7. Set up your sidebar widgets. Under “Appearance” and then “Widgets” you’ll see a list of widget options such as “Recent Posts,” and “Archives.” Usually, the default widgets in your sidebar are “Recent Posts,” “Recent Comments,” and “Meta.” The great thing about WordPress is that adding or removing widgets simply involves dragging and dropping where you want them. While many widgets serve a specific function (i.e. listing your most recent posts), there is a Text widget that allows you add whatever you want, including code.

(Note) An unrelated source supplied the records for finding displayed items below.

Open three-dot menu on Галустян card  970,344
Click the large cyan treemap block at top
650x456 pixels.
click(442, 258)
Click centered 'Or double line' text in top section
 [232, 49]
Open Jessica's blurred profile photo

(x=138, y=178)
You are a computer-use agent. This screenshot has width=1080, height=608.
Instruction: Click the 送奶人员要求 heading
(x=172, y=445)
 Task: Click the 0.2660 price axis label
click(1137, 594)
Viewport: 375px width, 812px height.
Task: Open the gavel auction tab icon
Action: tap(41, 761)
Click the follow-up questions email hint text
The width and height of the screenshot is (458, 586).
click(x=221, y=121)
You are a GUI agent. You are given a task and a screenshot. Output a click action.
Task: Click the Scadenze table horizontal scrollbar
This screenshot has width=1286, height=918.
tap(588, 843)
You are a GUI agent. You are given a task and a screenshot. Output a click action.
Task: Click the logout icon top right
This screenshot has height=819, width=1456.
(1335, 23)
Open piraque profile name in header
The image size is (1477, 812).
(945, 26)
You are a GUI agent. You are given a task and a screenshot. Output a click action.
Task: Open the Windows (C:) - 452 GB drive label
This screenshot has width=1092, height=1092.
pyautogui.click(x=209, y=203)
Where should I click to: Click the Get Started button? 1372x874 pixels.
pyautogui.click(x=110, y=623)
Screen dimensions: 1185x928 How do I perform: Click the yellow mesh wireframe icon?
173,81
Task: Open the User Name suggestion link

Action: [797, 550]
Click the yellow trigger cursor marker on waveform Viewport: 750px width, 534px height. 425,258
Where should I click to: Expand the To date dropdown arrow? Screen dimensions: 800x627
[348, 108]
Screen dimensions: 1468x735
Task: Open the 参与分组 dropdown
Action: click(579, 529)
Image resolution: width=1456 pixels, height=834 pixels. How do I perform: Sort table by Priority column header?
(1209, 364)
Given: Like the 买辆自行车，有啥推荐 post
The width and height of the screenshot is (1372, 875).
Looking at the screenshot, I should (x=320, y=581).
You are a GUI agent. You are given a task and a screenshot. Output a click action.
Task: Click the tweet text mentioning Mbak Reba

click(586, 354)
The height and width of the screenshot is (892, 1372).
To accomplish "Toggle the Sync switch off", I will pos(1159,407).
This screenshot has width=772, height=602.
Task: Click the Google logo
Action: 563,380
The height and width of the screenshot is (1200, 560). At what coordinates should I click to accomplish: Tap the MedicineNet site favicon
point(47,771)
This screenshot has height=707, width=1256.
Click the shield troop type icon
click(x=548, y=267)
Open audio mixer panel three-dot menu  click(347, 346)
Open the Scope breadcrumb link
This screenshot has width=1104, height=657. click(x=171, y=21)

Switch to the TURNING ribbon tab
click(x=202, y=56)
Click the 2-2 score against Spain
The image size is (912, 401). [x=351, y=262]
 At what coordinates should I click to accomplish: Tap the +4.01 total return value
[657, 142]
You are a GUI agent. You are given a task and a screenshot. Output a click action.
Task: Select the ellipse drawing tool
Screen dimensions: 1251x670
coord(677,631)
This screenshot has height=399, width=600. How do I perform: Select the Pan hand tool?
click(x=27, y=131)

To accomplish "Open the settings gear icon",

This is a good place for adding your email list sign-up script or affiliate product codes. The standard sidebar is on the right-hand side of your blog/site, b sometimes your theme may allow you to choose where the sidebar is located. Other times the theme might have more than one sidebar, for example, two on the left, and three at the bottom.
8. Set up your plugins. WordPress comes ready-made with two plugins. Askimet is the anti-spam plugin you’ll want to activate by getting a free activation code. Just click on the link in the Askimet plugin to get one. There are millions of plugins that add cool features and functions to your website. For example, there are plugins that will create a storefront on your WordPress site. But many plugins run behind the scenes to keep the site safe and running smoothly. Basic plugins you should add include security (to keep the hackers out), cache (to help improve speed and performance), backup, and SEO.
Plugins can be added under the “Plugin” option of the menu. Like themes, you can search for plugins within the WP library, or get them from other sources and upload them to your WP site.
9. Add content to your site. Start by adding your static pages such as “About Me,” “Contact,” and whatever other information you want visitors to have (i.e. media kit). If you’re running your WordPress site like a standard website and want a specific home page (i.e. About Me) to appear when visitors arrive, go to “Settings” then “Reading” and toggle “Static Page,” and then select what page or post you want on your homepage. If you’re running a blog, you can leave the default setting, “Your latest posts.”
Once you have your pages, add posts related to your blog or home business topic. Both pages and posts work the same. Click on “New Page” or “New Post” under the Page or Post in the dashboard menu. Add your title to the title box and your content below. WordPress gives you two options to add your content, “Visual” which is what-you-see-is-what-you-get and “Text.” If you have code you want to include in your page/post (i.e. affiliate link), click the “Text” tab to add it. On the right-hand side of the page, you’ll see options to publish or schedule your post, categorize it (including adding new categories), tag it (including adding new tags), and add a featured image.
10. Promote your WordPress site. Just because you’re site is up and running, doesn’t mean people will find it. Create a marketing plan to reach your target market. There are many low-cost and free ways to market your home business website.